◆ **Work instructions**
Please swap "How do I perform" for "How can I perform" throughout the records below, keep everything else the same, and leave the pictures out of your answer.

◆ **Information supplied**

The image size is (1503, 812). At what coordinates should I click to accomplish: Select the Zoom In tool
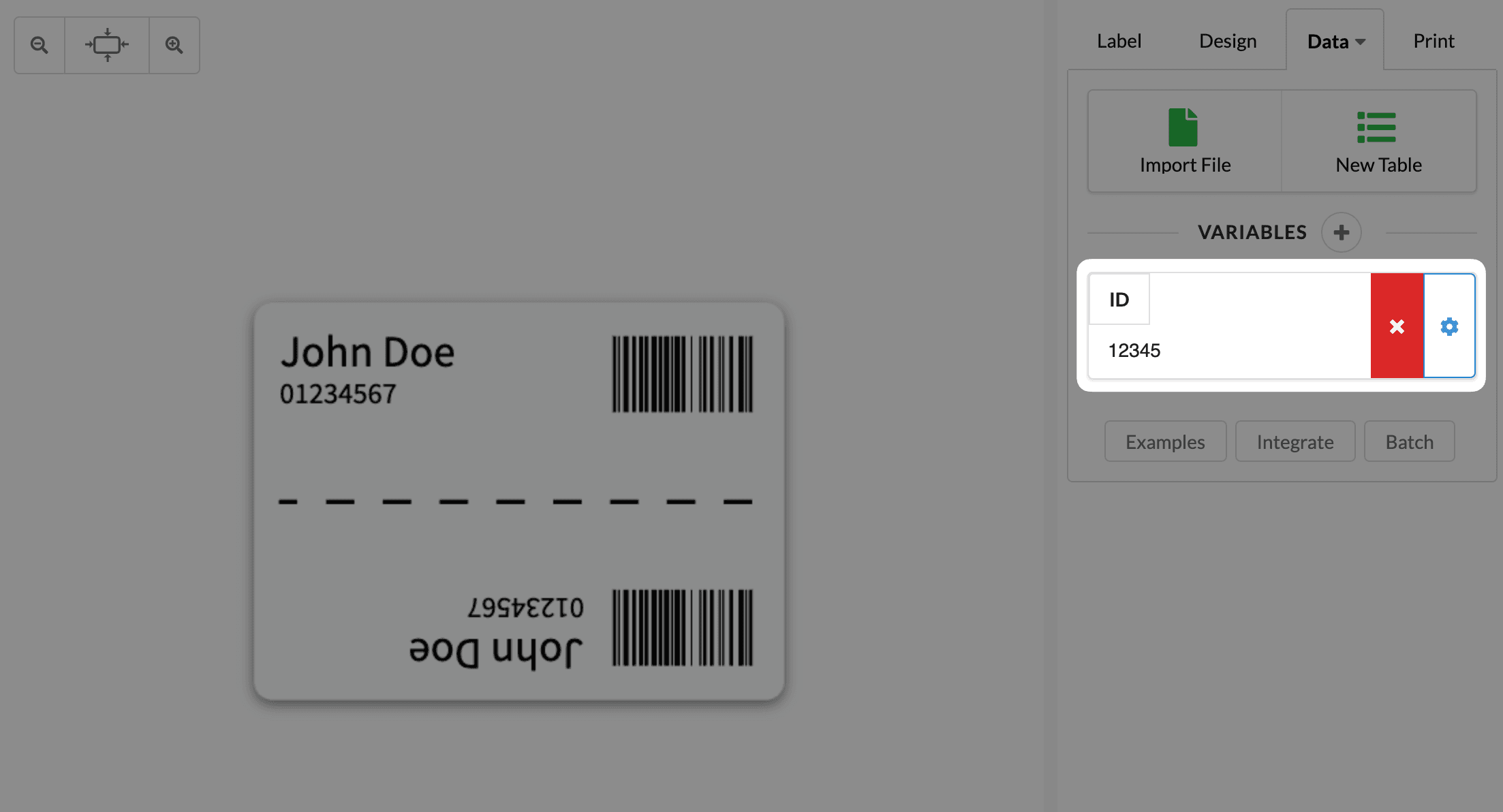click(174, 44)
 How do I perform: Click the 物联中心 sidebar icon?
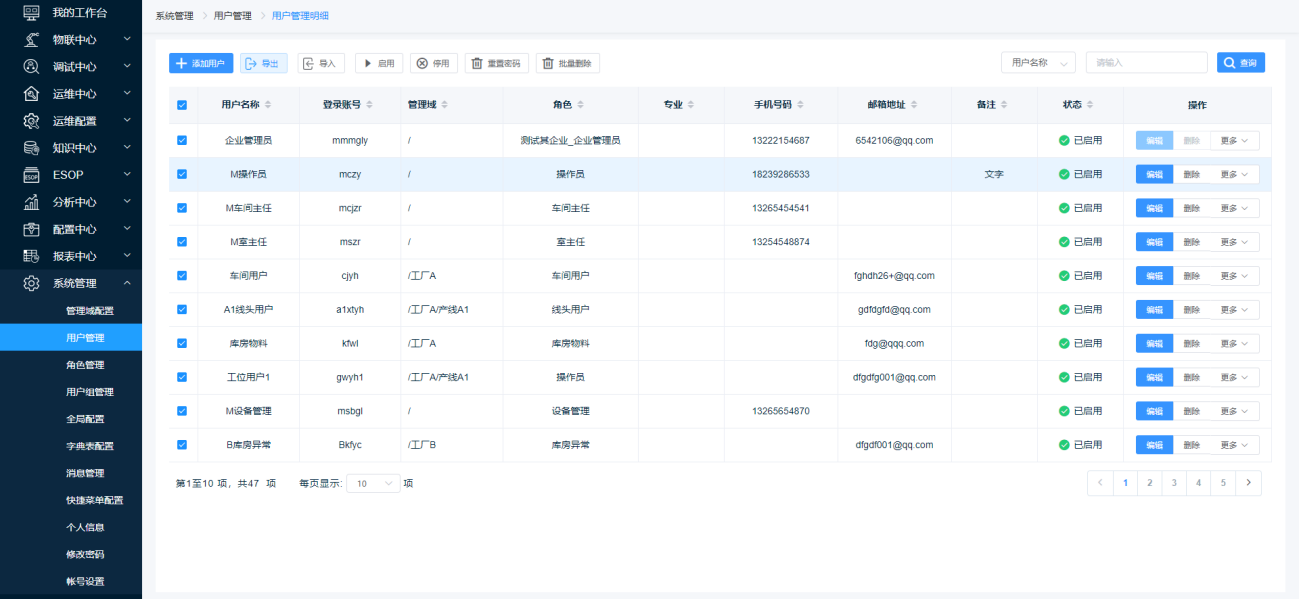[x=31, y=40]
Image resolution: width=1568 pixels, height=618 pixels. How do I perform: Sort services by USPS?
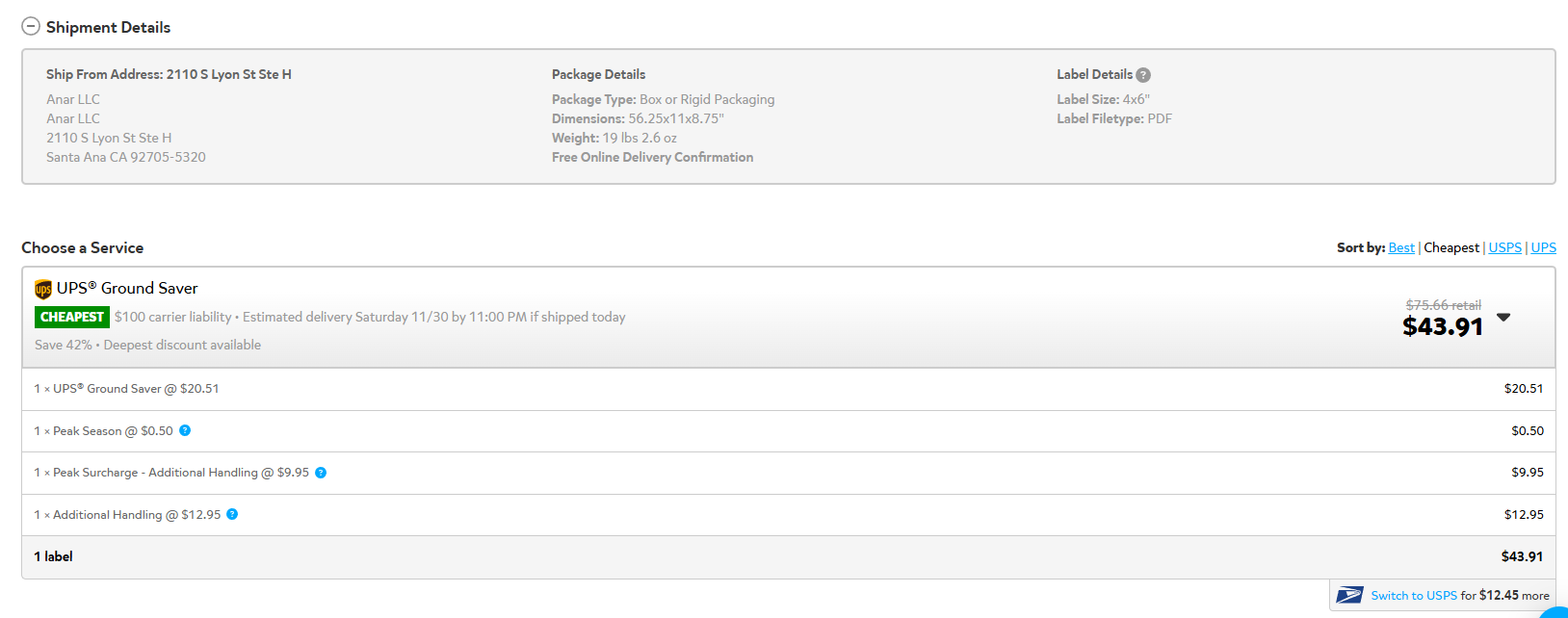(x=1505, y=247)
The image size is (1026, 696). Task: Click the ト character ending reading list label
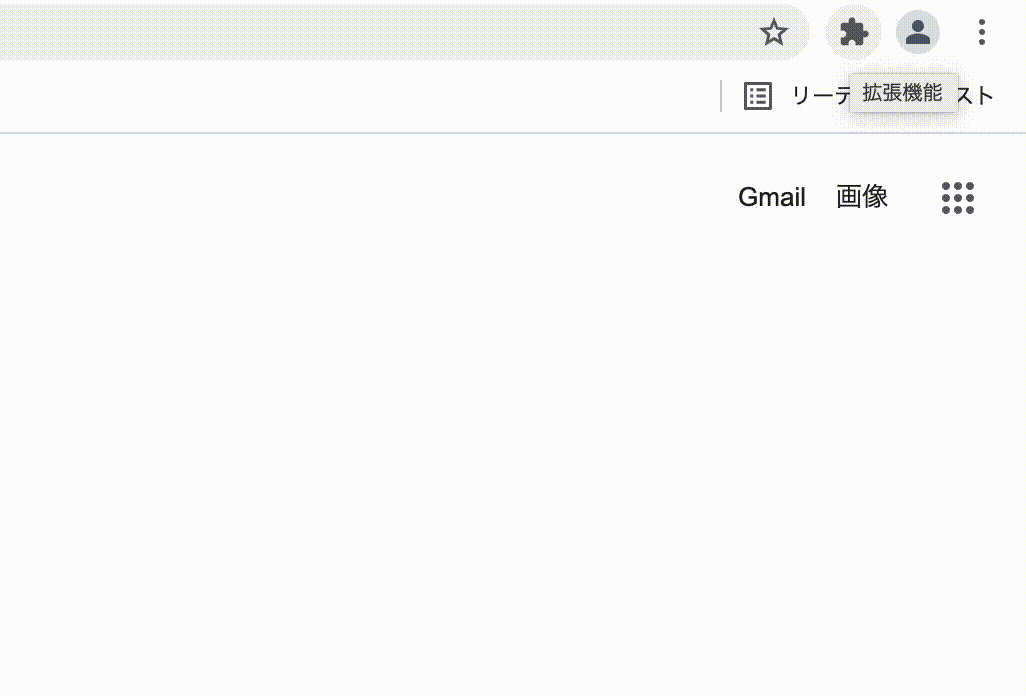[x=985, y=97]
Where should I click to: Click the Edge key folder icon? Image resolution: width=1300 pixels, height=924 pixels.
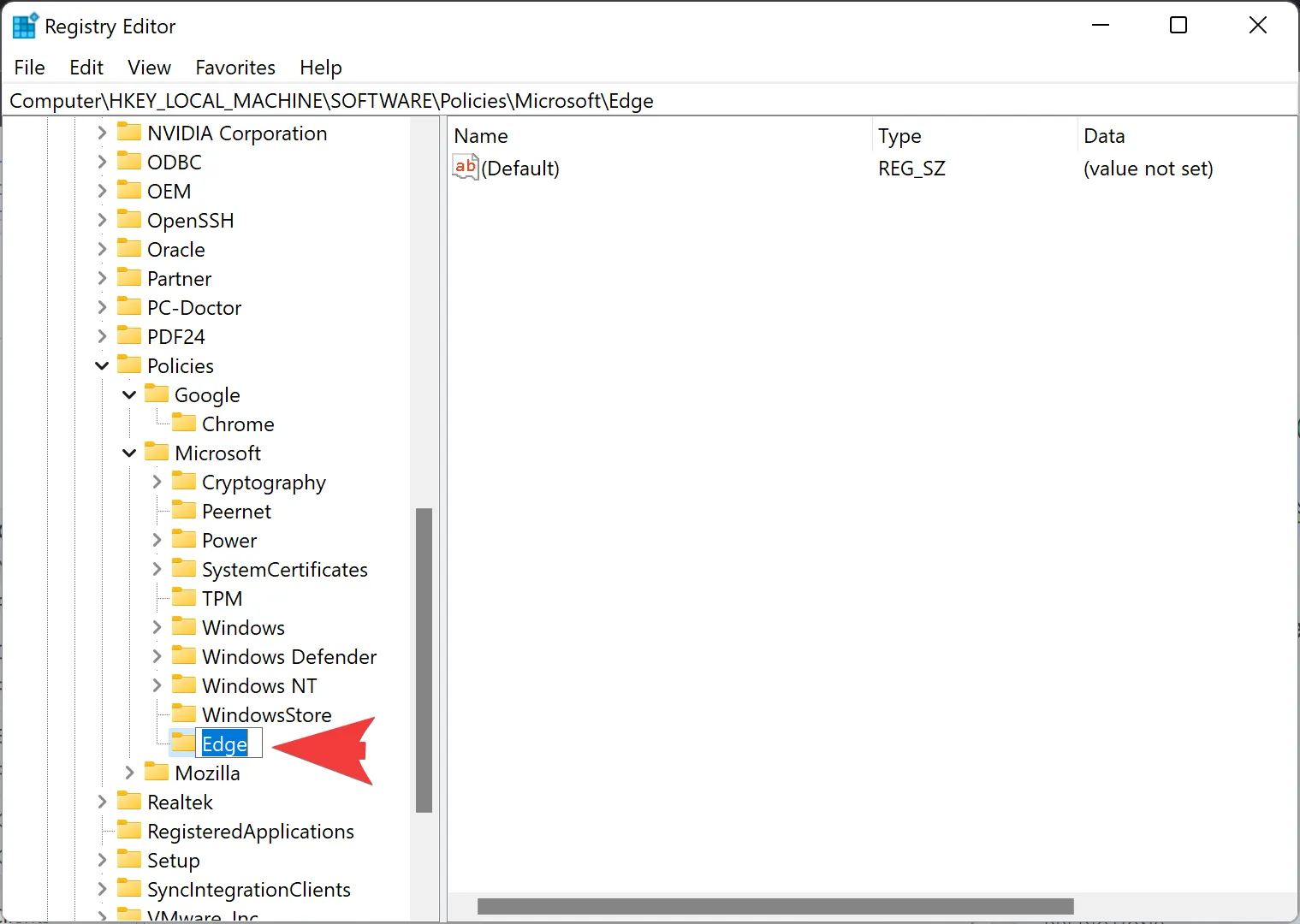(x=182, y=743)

◆ **Final answer**
The image size is (1503, 812). At what coordinates should I click to accomplish: Select the Zoom In tool
click(174, 44)
 How can I perform: Click the 物联中心 sidebar icon?
[x=31, y=40]
Image resolution: width=1568 pixels, height=618 pixels. How can I perform: Sort services by USPS?
(x=1505, y=247)
The image size is (1026, 696). Task: Click the ト character ending reading list label
[x=985, y=97]
Where should I click to: Click the Edge key folder icon? Image resolution: width=1300 pixels, height=924 pixels.
(x=182, y=743)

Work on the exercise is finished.